Loughlin Meghji + Company
advised the Senior Secured Lender Group on the General Chemical
engagement. The LM+Co engagement team was led by founding Principal
James J. Loughlin, Jr., who comments on the case:
The General Chemical engagement
was an outstanding opportunity for our Firm to combine its extensive
chemical industry knowledge and financial restructuring expertise.

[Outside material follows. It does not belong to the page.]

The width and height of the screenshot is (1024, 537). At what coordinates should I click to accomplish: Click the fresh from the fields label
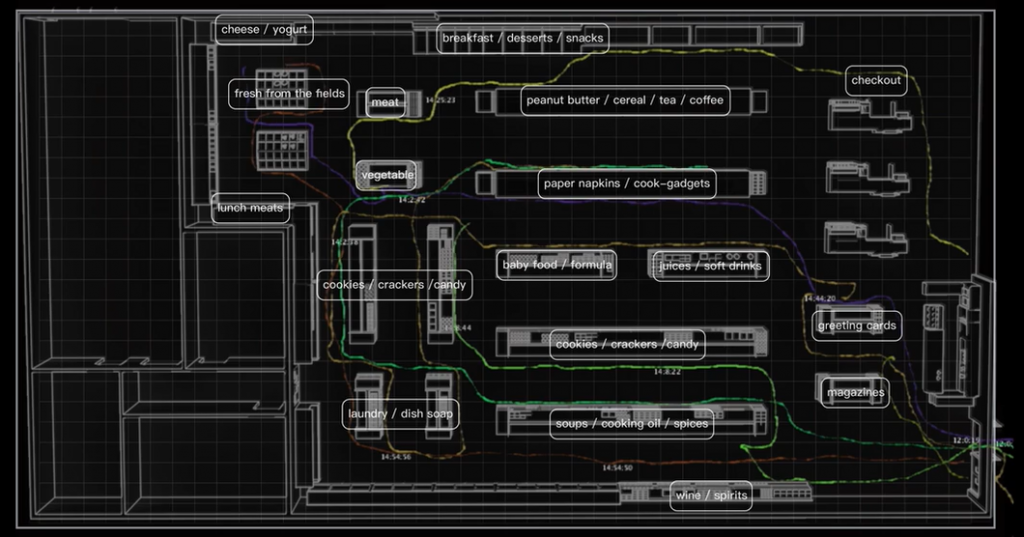(x=289, y=94)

We were able to identify the key issues to preserve the business
and structure a reorganization plan that maximized value for our
client.
The Senior Secured Lenders,
a syndicate lead by JPMorgan Chase, had credit exposure of $85
million at the commencement of our efforts. Ultimately, the prepetition
secured bank claims and debtor in possession facility claims were
paid in full. The bondholder group, led by Harbert Distressed
Investor Fund Ltd. committed new funding to fully repay the Senior
Lenders and take ownership of the reorganized company. Loughlin
adds:
It was a win-win situation
for the Banks, the bonds and the company. Our objective of maximizing
recovery for the Banks was accomplished when they were repaid
in full with interest, while the bondholders capitalized on the
opportunity to make an investment in the reorganized and deleveraged
General Chemical.
Loughlin Meghji + Company
provides financial advisory services to debtors, creditors and
other stakeholders. It serves all of the needs of distressed investors
including interim management, distressed M&A and creditor
advisory services. As a leading Firm providing distressed advisory
services, LM+Co has an established track record for developing
and implementing strategies to maximize enterprise value and creditor
recovery.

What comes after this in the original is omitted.